May 13, 2010 14:45 GMT  ·  By

Google is constantly torn between two forces. On the one hand, it is a great supporter of standards and it is always trying to stick to existing ones or promote the new standards that bring the most benefits. On the other hand, it needs to innovate and always pushes new technologies, especially web technologies. These two urges sometimes clash and Google has been known to forge ahead with new technologies even without broader support.

Native Client - pre-compiled apps in the browser

Native Client, an interesting, new technology for which Google has just released the SDK, falls squarely in the middle of these two trends inside the company. Native Client promises to be a great way of bringing native app performance to web applications. It does this by running native, pre-compiled binary code in a sandbox inside the browser rather than having apps rely on interpreted languages like JavaScript.

The speed boost brought on by this, even with the latest developments in JavaScript performance, is tremendous. There’s also the added benefit of being able to use existing C or C++ libraries to build your applications, many of which don’t have an equivalent, at least not one at the same level of quality or functionality, written in JavaScript, or other common web programming languages.

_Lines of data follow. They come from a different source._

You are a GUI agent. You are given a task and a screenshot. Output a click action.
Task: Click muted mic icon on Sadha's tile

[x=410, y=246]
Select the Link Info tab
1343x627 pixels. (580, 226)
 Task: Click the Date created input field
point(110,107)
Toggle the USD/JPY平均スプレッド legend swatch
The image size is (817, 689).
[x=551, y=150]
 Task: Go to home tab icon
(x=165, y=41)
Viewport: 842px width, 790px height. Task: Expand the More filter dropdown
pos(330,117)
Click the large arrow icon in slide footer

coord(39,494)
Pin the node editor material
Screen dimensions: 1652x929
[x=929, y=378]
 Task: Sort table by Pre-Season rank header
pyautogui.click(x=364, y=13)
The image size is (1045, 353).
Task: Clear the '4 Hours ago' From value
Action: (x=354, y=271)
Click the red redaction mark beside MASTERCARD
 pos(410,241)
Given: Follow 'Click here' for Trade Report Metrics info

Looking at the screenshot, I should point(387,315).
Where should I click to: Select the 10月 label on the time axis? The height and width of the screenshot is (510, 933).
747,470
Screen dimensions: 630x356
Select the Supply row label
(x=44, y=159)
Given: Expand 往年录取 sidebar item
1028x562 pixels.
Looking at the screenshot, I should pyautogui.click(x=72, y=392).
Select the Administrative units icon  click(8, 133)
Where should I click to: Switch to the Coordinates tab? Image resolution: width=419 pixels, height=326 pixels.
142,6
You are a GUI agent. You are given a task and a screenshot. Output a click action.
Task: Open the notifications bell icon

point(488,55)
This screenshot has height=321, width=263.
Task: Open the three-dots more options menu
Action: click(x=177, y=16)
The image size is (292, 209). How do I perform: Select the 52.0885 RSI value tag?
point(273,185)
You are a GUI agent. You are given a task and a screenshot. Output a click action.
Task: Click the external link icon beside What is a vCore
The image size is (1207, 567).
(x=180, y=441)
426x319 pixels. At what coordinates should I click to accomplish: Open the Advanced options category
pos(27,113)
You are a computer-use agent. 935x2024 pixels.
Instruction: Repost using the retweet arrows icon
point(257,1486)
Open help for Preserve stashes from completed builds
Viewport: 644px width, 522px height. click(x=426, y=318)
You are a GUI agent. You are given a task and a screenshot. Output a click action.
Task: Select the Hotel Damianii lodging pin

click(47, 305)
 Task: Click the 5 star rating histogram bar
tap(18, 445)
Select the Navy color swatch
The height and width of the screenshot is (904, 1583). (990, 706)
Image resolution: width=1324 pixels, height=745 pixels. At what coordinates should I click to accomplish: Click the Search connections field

Introduced a year ago, Native Client was made available as a development environment and a plugin for Firefox, Opera, Safari and Chrome. It was at the very early stages and only for the most curious of developers and testers. Now, Google is taking one step forward, though one step backwards as well, it seems, with the release of the brand-new Software Development Kit.

The Native Client SDK

The Native Client SDK is a preview release, but it is a big improvement over what was available until now. It “includes just the basics you need to get started writing an app in minutes: a GCC-based compiler for creating x86-32 or x86-64 binaries from C or C++ source code, ports of popular open source projects like zlib, Lua, and libjpeg, and a few samples that will help you get you started developing with the NPAPI Pepper Extensions,” David Springer, senior software engineer at Google, said.

Another interesting change in the new Native Client SDK is that it uses the proposed NPAPI Pepper plugin platform. This project, initiated by Mozilla, but supported by Adobe and other browser makers, including Google, aims to create a new cross-browser plugin platform to replace the ancient NPAPI (Netscape Plugin Application Programming Interface).

Unfortunately, this means that the Native Client SDK will only work in Chromium and nowhere else, not even in Google Chrome, for now. What’s more, you have to run Chromium with the --enable-nacl command line option to have the functionality enabled. Google says it plans to develop the SDK at a rapid pace over the next few months, so things will change frequently. Browsers should also expand once the technology reaches some level of maturity.